List every line below that contains the word "screenshot", reproducing each such line in full.

### Extracted entries

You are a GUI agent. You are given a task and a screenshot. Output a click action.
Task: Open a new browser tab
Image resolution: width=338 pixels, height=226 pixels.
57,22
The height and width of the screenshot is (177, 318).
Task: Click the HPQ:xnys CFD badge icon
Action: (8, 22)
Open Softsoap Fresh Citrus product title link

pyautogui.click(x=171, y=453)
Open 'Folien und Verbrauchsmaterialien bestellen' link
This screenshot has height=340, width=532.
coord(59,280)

######
### Extracted entries

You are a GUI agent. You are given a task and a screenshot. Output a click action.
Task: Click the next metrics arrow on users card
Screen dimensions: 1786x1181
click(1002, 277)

######

_Solved exercise_
You are a GUI agent. You are given a task and a screenshot. Output a click action.
The height and width of the screenshot is (177, 318).
This screenshot has height=340, width=532.
You are a GUI agent. You are given a task and a screenshot. Output a click action.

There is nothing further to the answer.